Customer documents and invoices were already being processed automatically 15 years ago. This automatic verification worked (and often still works) on the basis of what are known as if-then rules. For the calculation of health insurance claims, for example, these rules work like this: if the insured person is covered by plan X, indemnification for dental prosthesis may not exceed Y%. Such rules can already be applied to a surprisingly high number of automated claims decisions.
However, given the approximately 20,000 possible codes for medical diagnoses, the thousands of different invoice formats and the more than 1,000 DKV insurance plans available to customers, the system of if-then rules inevitably, and quite quickly, reaches its limits. The problem is clarity and whether the system is capable of making clear distinctions when extracting information (step 2) and of making the right decision (step 3).
Some clarity can already be lost in the data classification stage (step 1). If, say, a customer registers a new residential address, this could have several reasons. It might mean: send all correspondence to this address from now on. Or it could mean that the insurance risk in the new neighbourhood or home has changed. If that’s the case, the customer’s home insurance would need to be updated accordingly. The information “change of address” can thus have various implications for the insurer.
If-then rule systems aren’t usually capable of solving such complex, multidimensional cases. A well-trained AI model, on the other hand, has no problem handling such multidimensionality!

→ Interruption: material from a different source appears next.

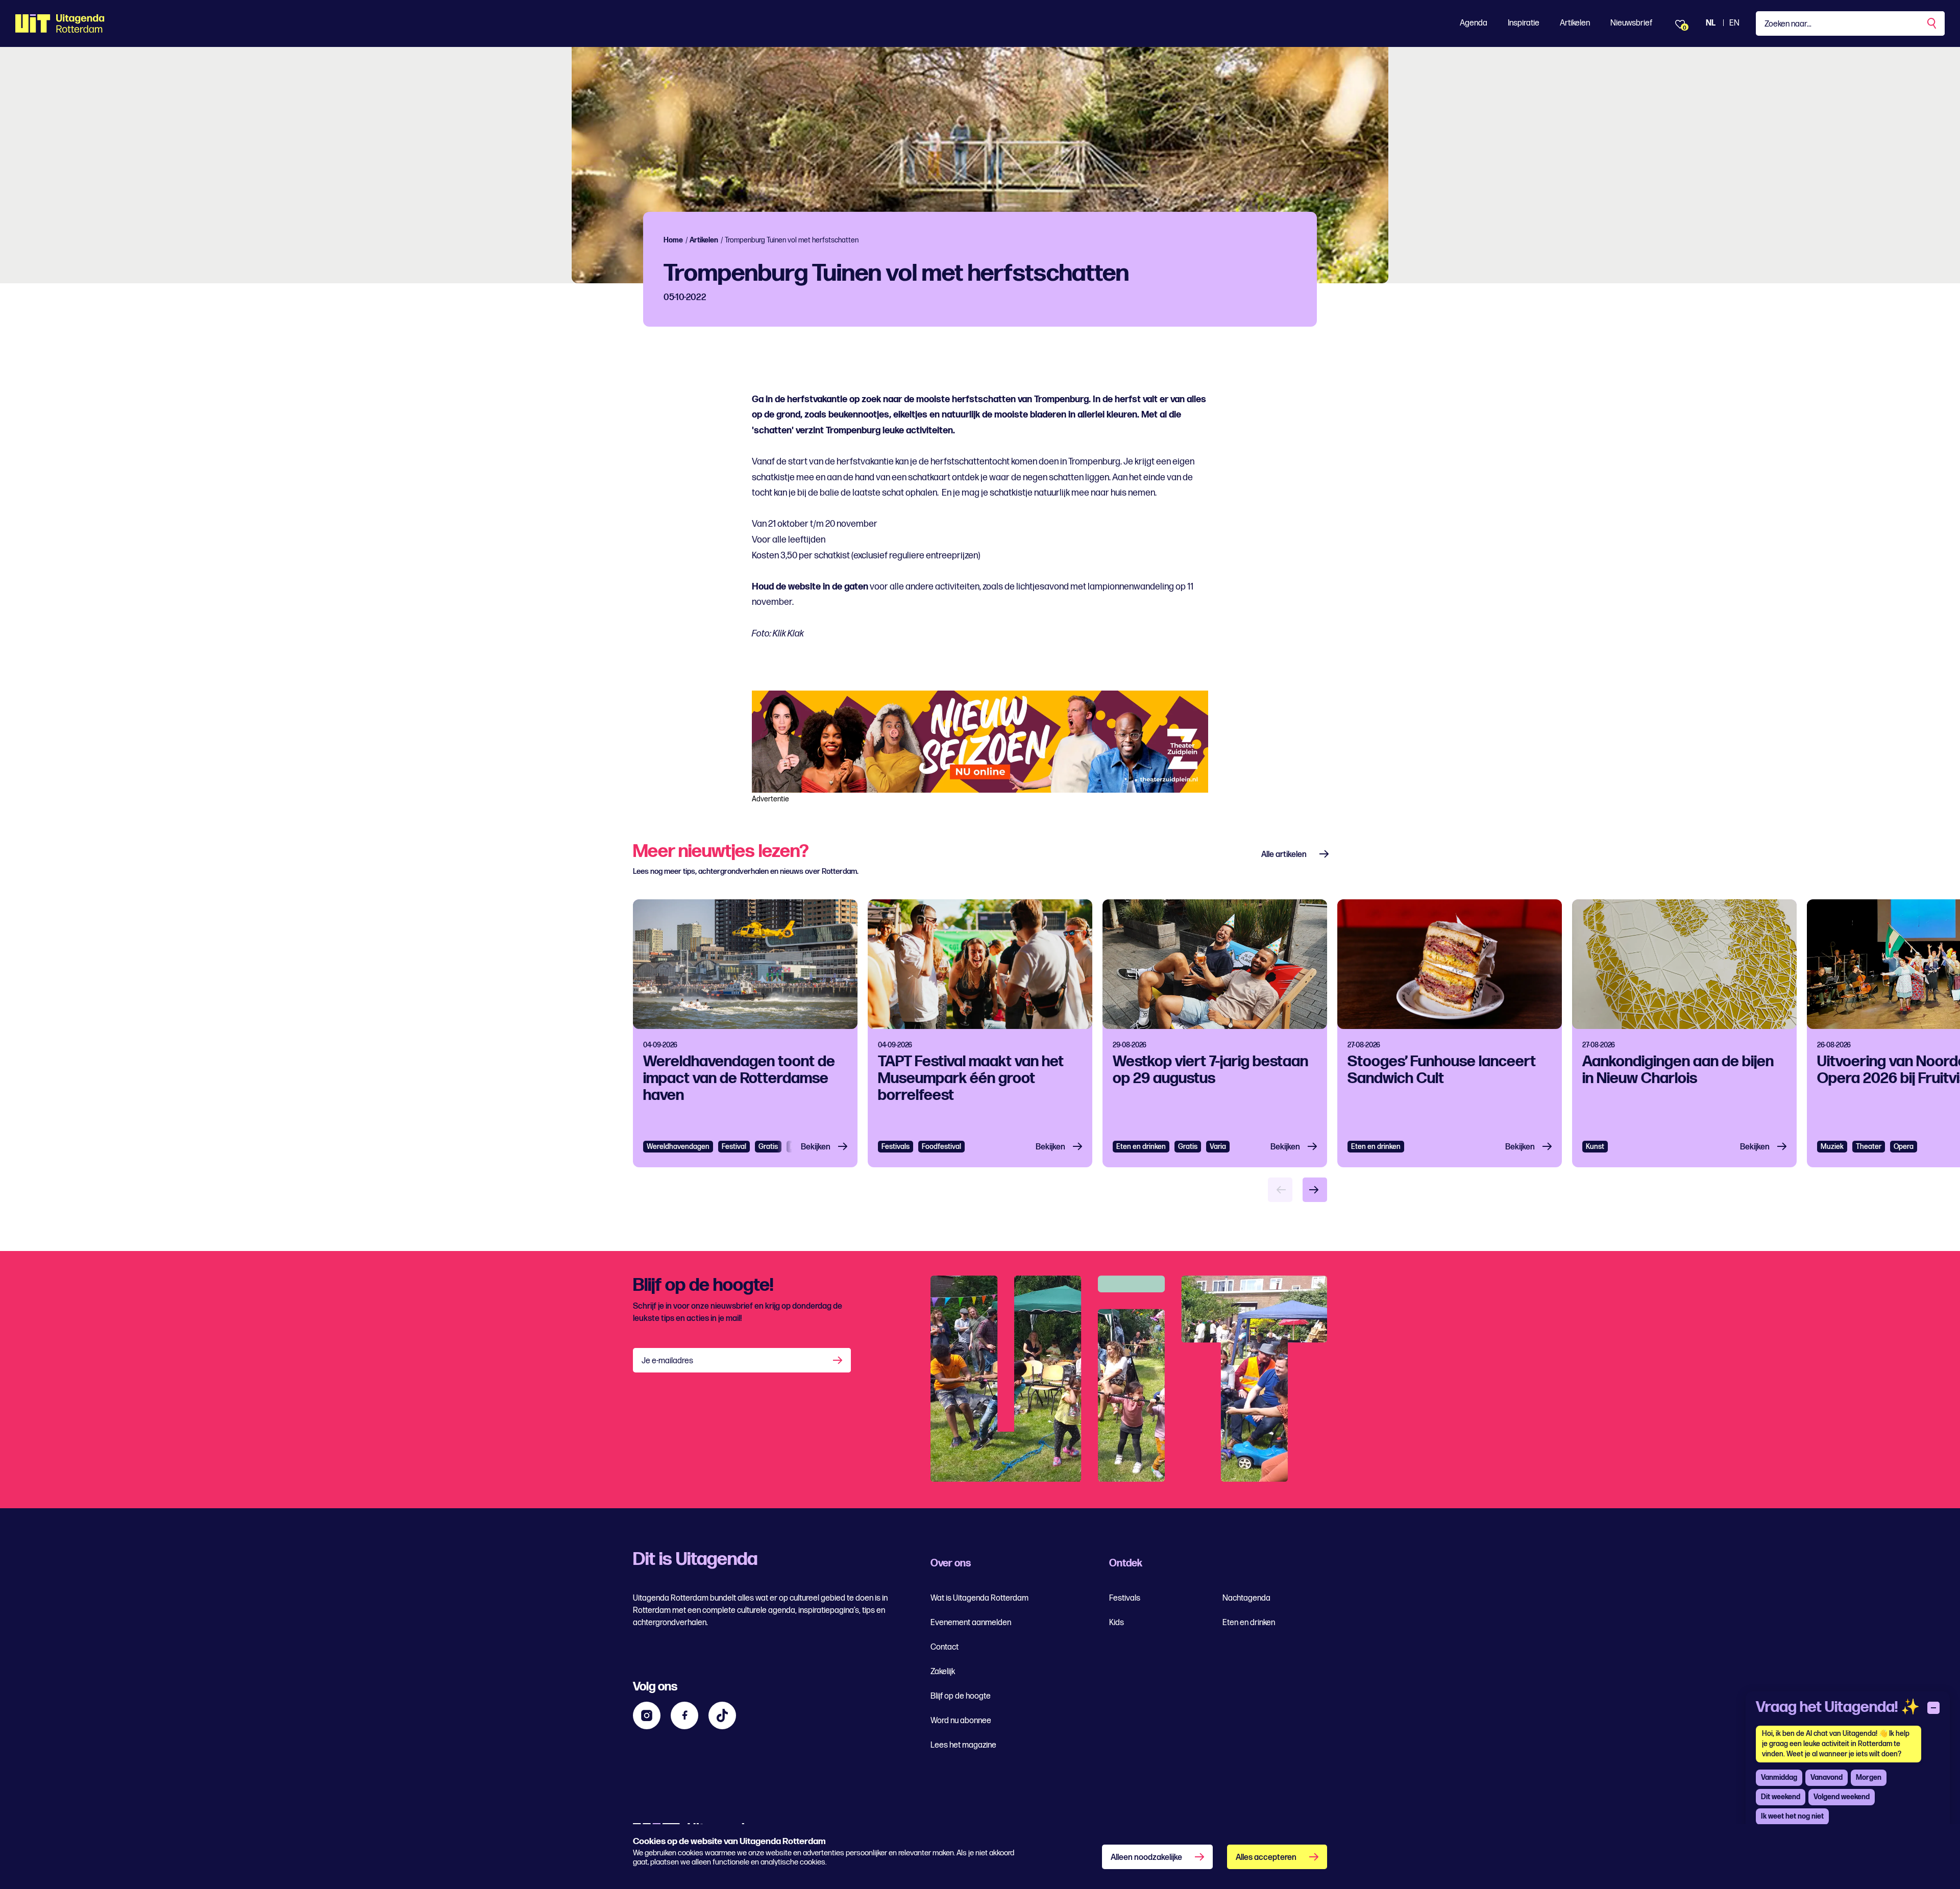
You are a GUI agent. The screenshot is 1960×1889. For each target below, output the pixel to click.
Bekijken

AI can handle multidimensional classification, extraction and decision-making
AI follows the same pattern as the three steps described above. The process begins with classification, which is similar to sorting customer correspondence into the relevant departments’ inboxes, as would have been the process before. Correspondence relating to a change of address goes to the department that handles address changes, hospital bills go to the inpatient department, and prescriptions go to the prescriptions department.
The next step is to extract the thematic data. In the prescriptions department, the relevant data is read from the invoice: nasal drops for €10.80, plus eye drops for €5.60. That adds up to €16.40. But the amount to be paid out to the insured person is still not clear. This is verified in the third step, when the system checks which services the plan covers (performed by our “tariff engine”). However, we also check whether a given procedure is medically justifiable.
This is not as simple as it sounds. For example, it’s down to the insurer to ascertain whether a nose correction job has been performed for medical reasons or on cosmetic grounds. The insurance company pays out for medically justified treatment, but generally not for cosmetic treatment. But the reasons for medical justification can be incredibly diverse, including accidents that cause damage to the face and nose, of course, but also mental illness. The old systems of rules would fail completely here, but AI can handle it.